Re: [RFCv2] string: Use faster alternatives when constant arguments are used

From: Sultan Alsawaf
Date: Sat Mar 30 2019 - 19:00:17 EST

On Mon, Mar 25, 2019 at 10:24:00PM +0100, Rasmus Villemoes wrote:
> What I'm worried about is your patch changing every single strcmp(,
> "literal") into a memcmp, with absolutely no way of knowing or checking
> anything about the other buffer. And actually, it doesn't have to be a
> BE arch with a word-at-a-time memcmp.
> If (as is usually the case) the strcmp() result is compared to zero, after you
> change
> !strcmp(buf, "literal")
> into
> !memcmp(buf, "literal", 8)
> the compiler may (exactly as you want it to) change that into a single
> 8-byte load (or two 4-byte loads) and comparisons to literals, no
> memcmp() involved. And how do you know that _that_ is ok, for every one
> of the hundreds, if not thousands, of instances in the tree?

When would this not be ok though?

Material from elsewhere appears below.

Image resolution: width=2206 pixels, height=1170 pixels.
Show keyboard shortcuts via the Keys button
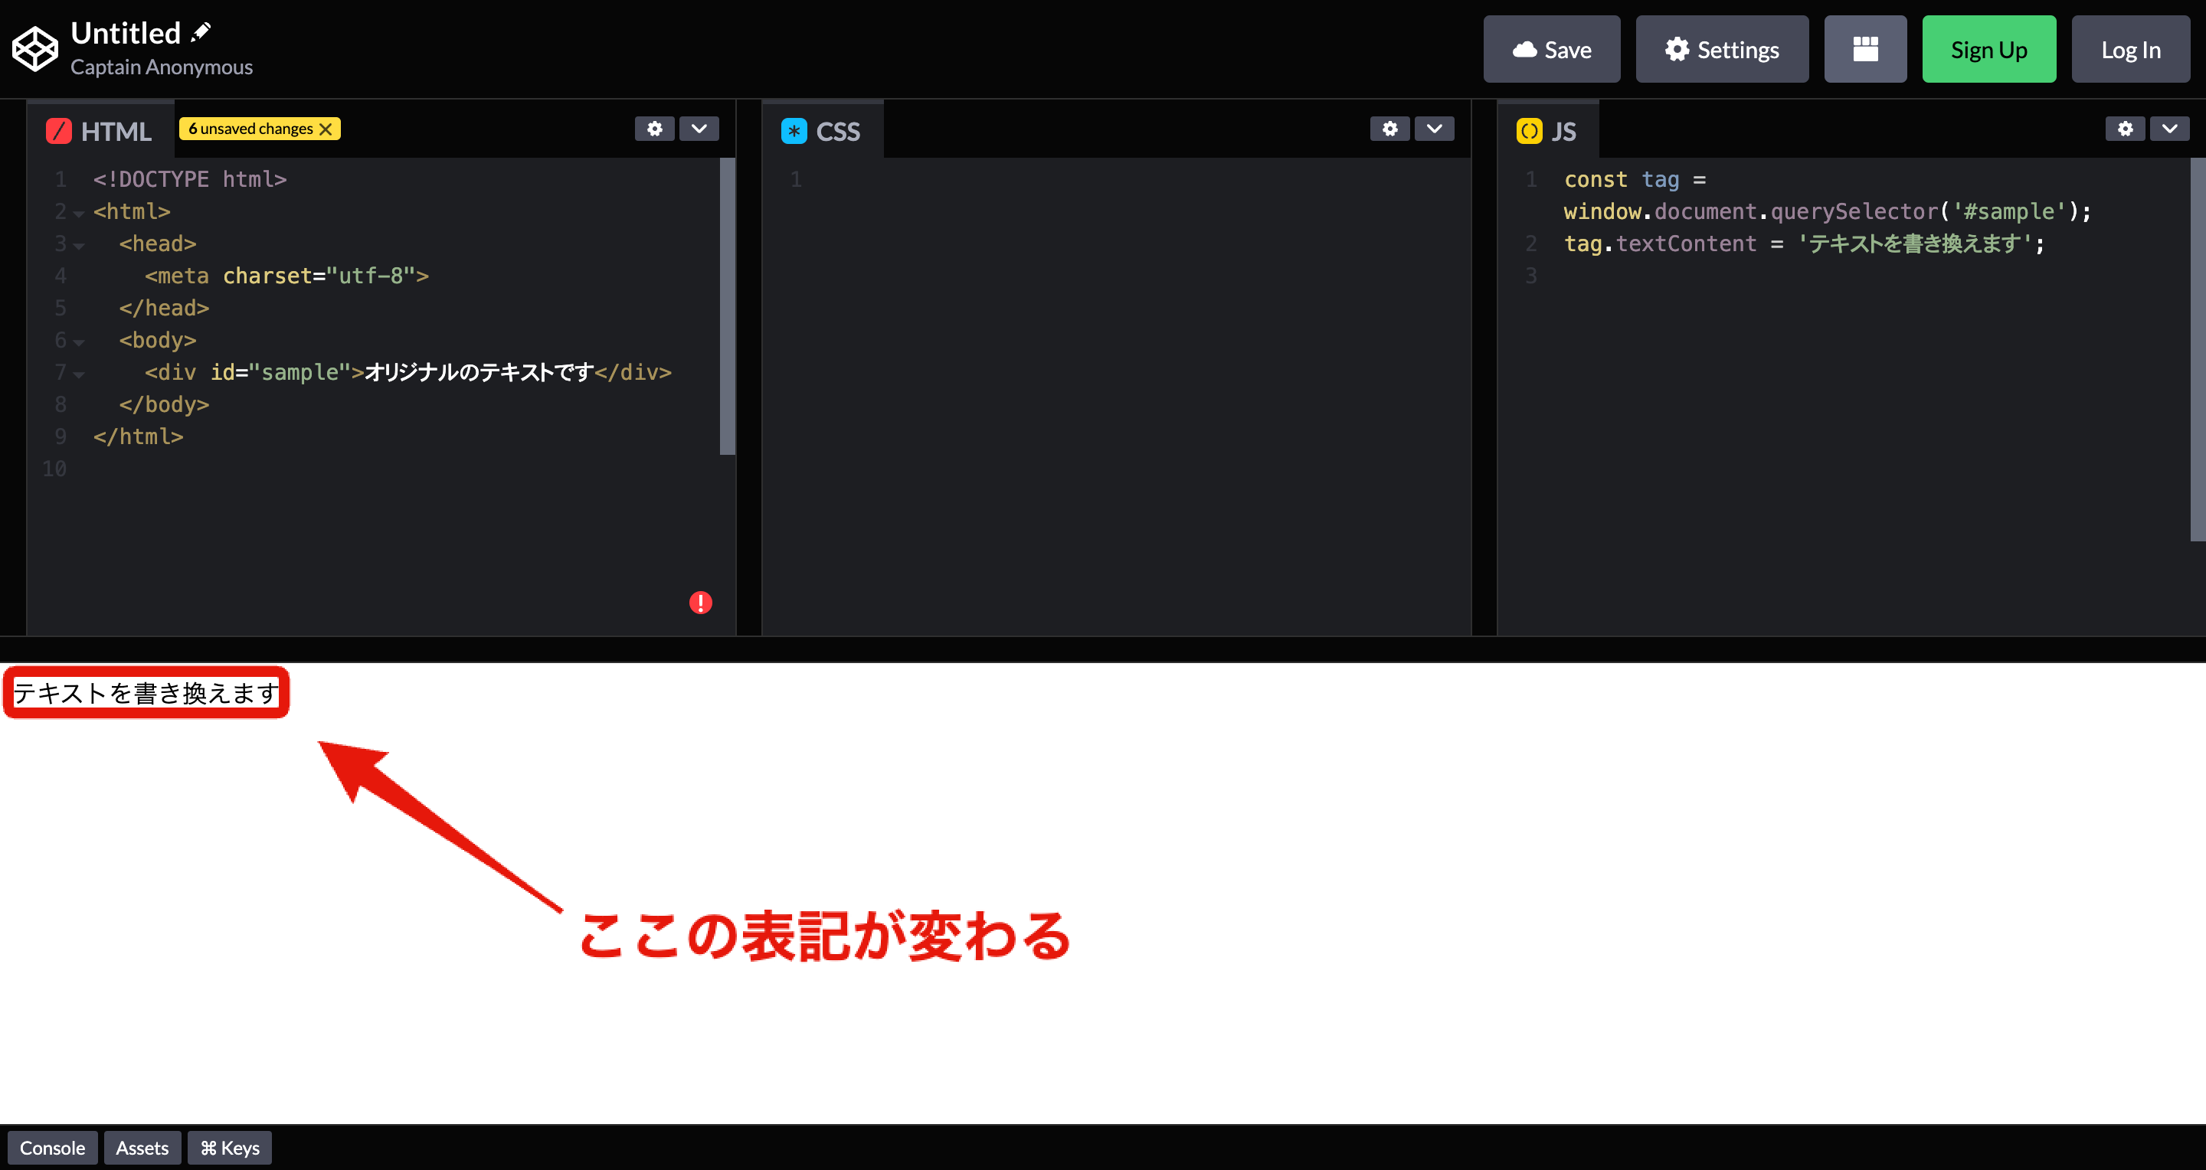pyautogui.click(x=229, y=1147)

From what I've always known,

strcmp(terminated_buf1, terminated_buf2)

is equivalent to

memcmp(terminated_buf1, terminated_buf2, strlen(terminated_buf1))


memcmp(terminated_buf1, terminated_buf2, strlen(terminated_buf2))

regardless of whether or not one side is a literal (my patch just leverages the
compiler's ability to recognize strlen called on literals and optimize it out).
The latter memcmp instances would indeed perform worse than the first strcmp
when neither arguments are literals, but I don't see what makes the memcmp usage
"dangerous". How can the memcmps cross a page boundary when memcmp itself will
only read in large buffers of data at word boundaries?

And if there are concerns for some arches but not others, then couldn't this be
a feasible optimization for those which would work well with it?